» DATASET EXCERPTS:
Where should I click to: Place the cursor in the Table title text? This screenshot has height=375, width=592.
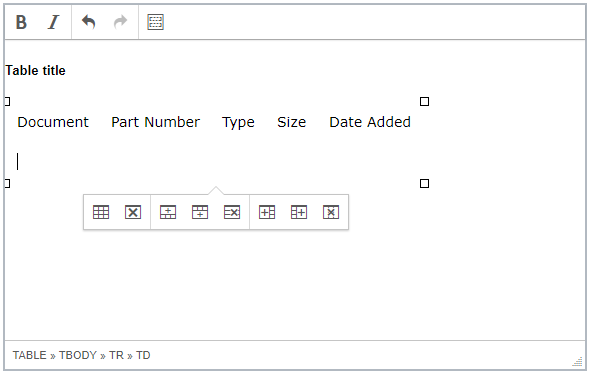pyautogui.click(x=35, y=71)
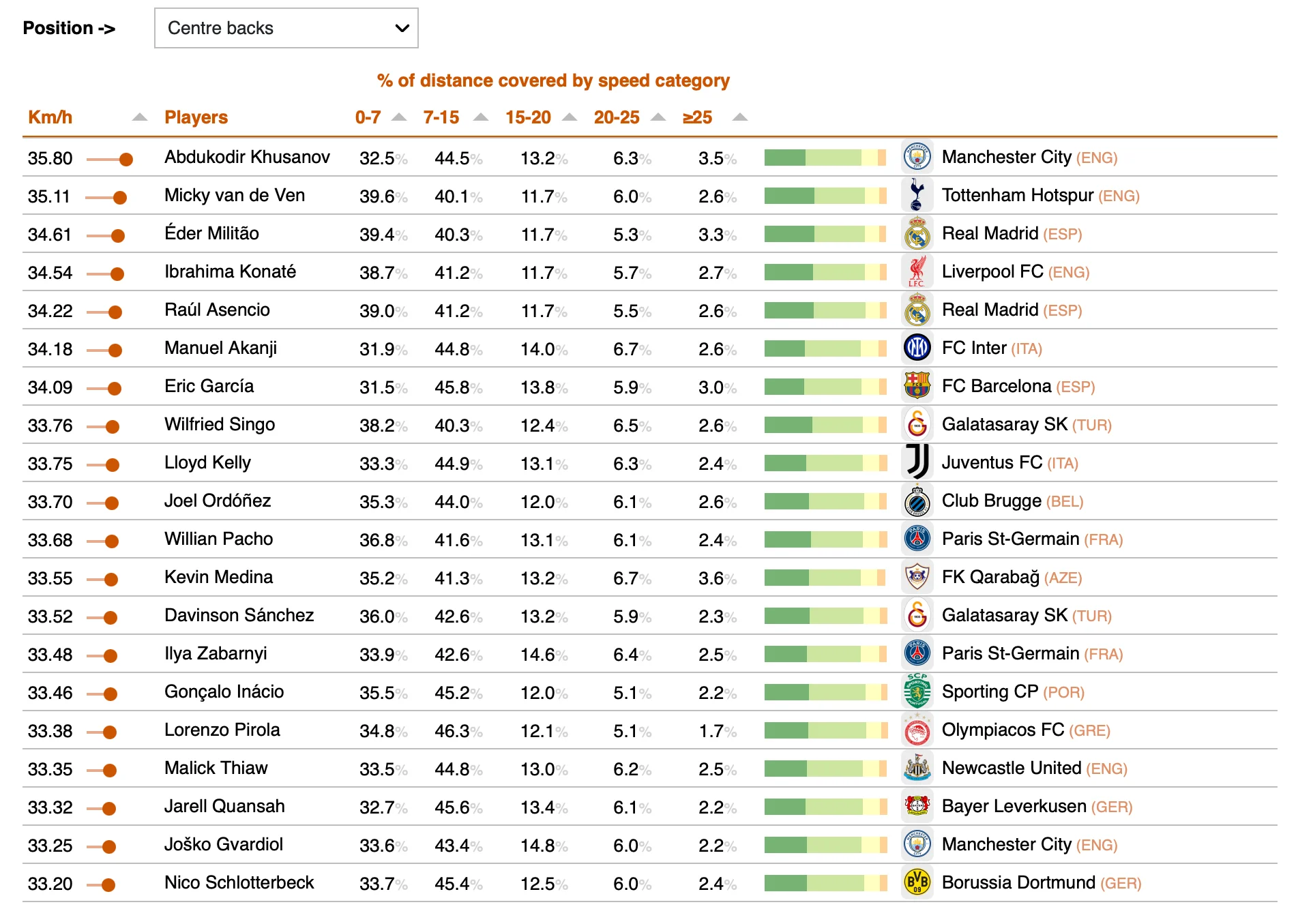Click the Liverpool FC crest icon
Image resolution: width=1298 pixels, height=924 pixels.
pyautogui.click(x=917, y=272)
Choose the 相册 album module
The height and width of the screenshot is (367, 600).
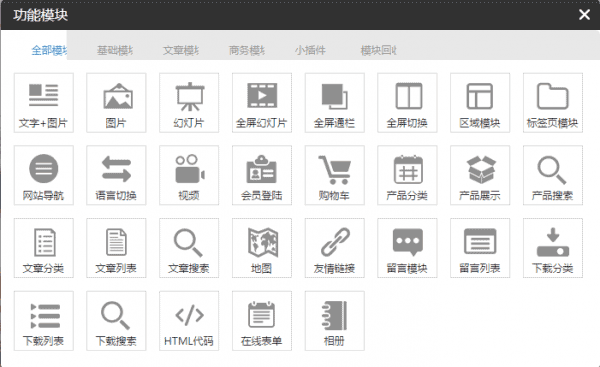334,321
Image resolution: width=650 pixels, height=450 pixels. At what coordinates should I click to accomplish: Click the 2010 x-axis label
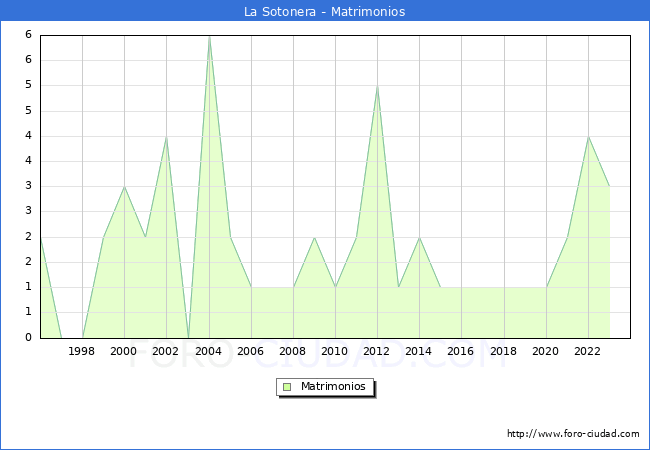[334, 351]
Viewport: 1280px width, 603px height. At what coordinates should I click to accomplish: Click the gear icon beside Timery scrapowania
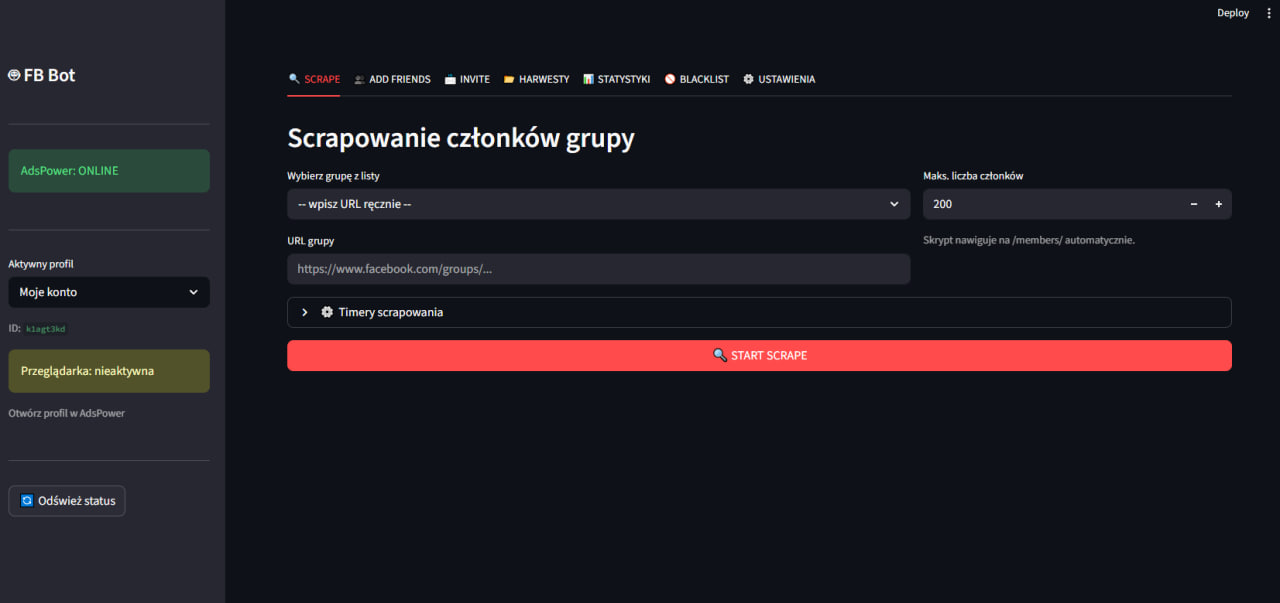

» INSTRUCTIONS TO FOLLOW:
Set the entries down exactly, but not the pictures.

» EXERCISE ANSWER:
Where should I click to: Place the cursor in the Table title text? This screenshot has height=375, width=592.
pyautogui.click(x=35, y=71)
Click the Liverpool FC crest icon
Image resolution: width=1298 pixels, height=924 pixels.
pyautogui.click(x=917, y=272)
Choose the 相册 album module
The height and width of the screenshot is (367, 600).
334,321
Image resolution: width=650 pixels, height=450 pixels. At what coordinates should I click to accomplish: Click the 2010 x-axis label
[334, 351]
Viewport: 1280px width, 603px height. At what coordinates should I click to accomplish: Click the gear icon beside Timery scrapowania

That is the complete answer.